About this task:
Copy out the data from the line containing "The width and" to its last line, exactly. No pictures.

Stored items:
⁂

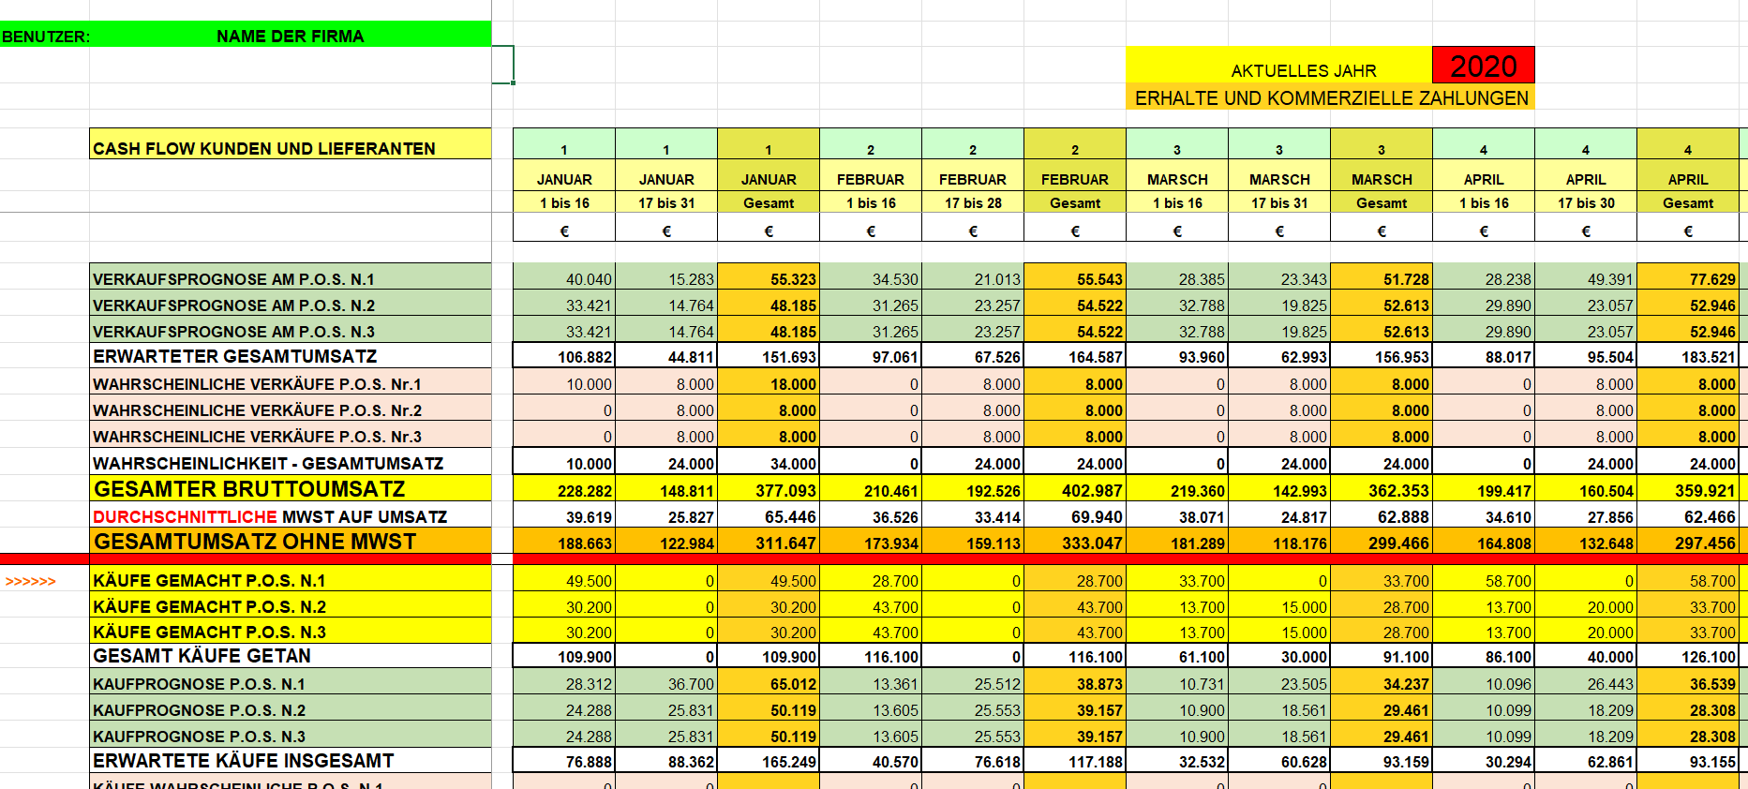Click the GESAMTUMSATZ OHNE MWST row label
1748x789 pixels.
[255, 542]
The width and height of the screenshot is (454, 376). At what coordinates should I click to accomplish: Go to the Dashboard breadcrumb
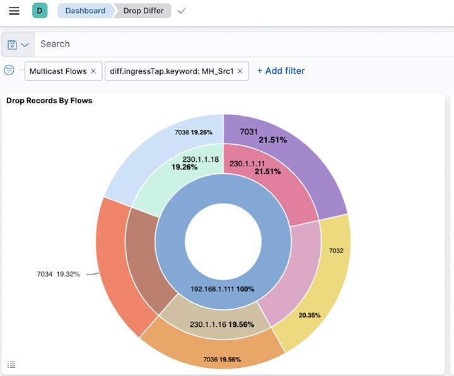(85, 11)

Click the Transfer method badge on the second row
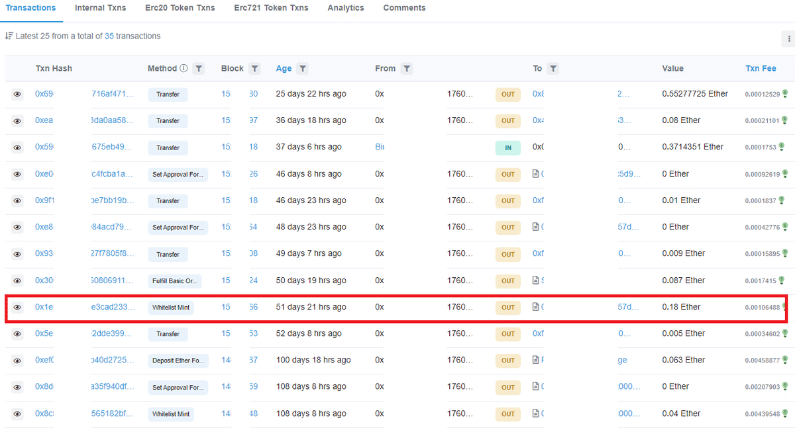pos(168,120)
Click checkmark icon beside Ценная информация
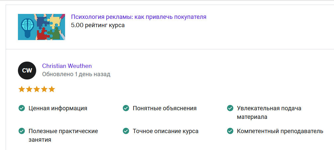The image size is (334, 150). pyautogui.click(x=22, y=108)
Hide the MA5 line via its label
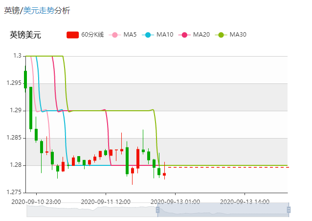Viewport: 312px width, 221px height. pos(130,35)
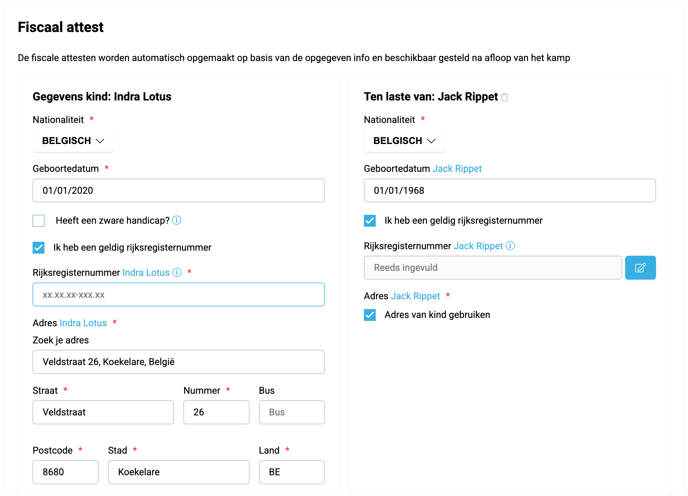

⁂

Result below:
The width and height of the screenshot is (454, 376). At what coordinates should I click to accomplish: Go to the Dashboard breadcrumb
(85, 11)

Click the Transfer method badge on the second row
pos(168,120)
Click checkmark icon beside Ценная информация
The image size is (334, 150). pyautogui.click(x=22, y=108)
Hide the MA5 line via its label
Viewport: 312px width, 221px height. pos(130,35)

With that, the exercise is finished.